The current study, led by postdoctoral fellow Benjamin Green, compared arsenic exposure with placental genome-wide DNA methylation profiles for 343 mother–infant pairs enrolled in the New Hampshire Birth Cohort Study. Arsenic was measured in the mothers’ urine and toenail clippings and in the expelled placenta. Naturally occurring arsenic contamination of drinking well water was believed to be a major source of exposure for mothers, although food-based exposures likely also contributed.4
Arsenic measured in maternal urine and toenail clippings did not predict methylation in placental cells. However, higher arsenic levels in placental samples were associated with altered methylation levels at 163 different DNA regions.

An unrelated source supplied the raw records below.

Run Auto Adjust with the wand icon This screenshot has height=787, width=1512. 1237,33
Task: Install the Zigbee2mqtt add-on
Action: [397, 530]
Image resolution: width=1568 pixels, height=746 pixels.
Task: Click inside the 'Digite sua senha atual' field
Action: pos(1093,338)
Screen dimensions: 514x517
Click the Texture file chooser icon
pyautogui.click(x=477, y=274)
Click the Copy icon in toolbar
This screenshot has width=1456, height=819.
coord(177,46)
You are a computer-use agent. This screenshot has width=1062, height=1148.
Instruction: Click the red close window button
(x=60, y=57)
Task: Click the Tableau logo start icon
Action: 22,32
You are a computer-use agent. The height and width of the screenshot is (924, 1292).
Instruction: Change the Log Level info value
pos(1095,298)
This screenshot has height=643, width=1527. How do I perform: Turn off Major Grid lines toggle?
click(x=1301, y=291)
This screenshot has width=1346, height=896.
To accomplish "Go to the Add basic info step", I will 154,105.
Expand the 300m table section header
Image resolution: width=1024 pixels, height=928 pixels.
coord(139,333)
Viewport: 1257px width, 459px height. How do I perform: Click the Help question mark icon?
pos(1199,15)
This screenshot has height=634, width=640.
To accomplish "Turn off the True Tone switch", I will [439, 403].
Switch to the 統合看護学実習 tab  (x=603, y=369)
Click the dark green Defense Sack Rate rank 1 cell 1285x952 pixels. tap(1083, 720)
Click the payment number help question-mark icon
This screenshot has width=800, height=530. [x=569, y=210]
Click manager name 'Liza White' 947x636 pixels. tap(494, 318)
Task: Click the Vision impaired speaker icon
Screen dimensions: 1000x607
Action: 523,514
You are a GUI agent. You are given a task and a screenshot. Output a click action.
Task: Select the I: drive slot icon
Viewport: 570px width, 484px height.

In particular, the researchers found 11 methylation markers in the LYRM2 gene, and methylation decreased at all 11 markers as arsenic exposure increased. When they measured LYRM2 mRNA levels they found that decreased DNA methylation at the targeted loci was associated with expression of the gene.4
It’s not yet known what function LYRM2 might perform in the placenta, although other genes in the same family play an important role in the synthesis of proteins that help to metabolize metals.7 Researchers are now working to understand the functional implications of the observed epigenetic differences and what they might mean for fetal growth.
False positives are a concern in high-throughput DNA analyses that make hundreds of thousands of comparisons, says Robert Wright, a pediatrician and environmental epigeneticist at the Icahn School of Medicine at Mount Sinai, so it’s reassuring to see multiple hits in one gene. “It increases confidence that these results are real,” says Wright, who was not involved in the study.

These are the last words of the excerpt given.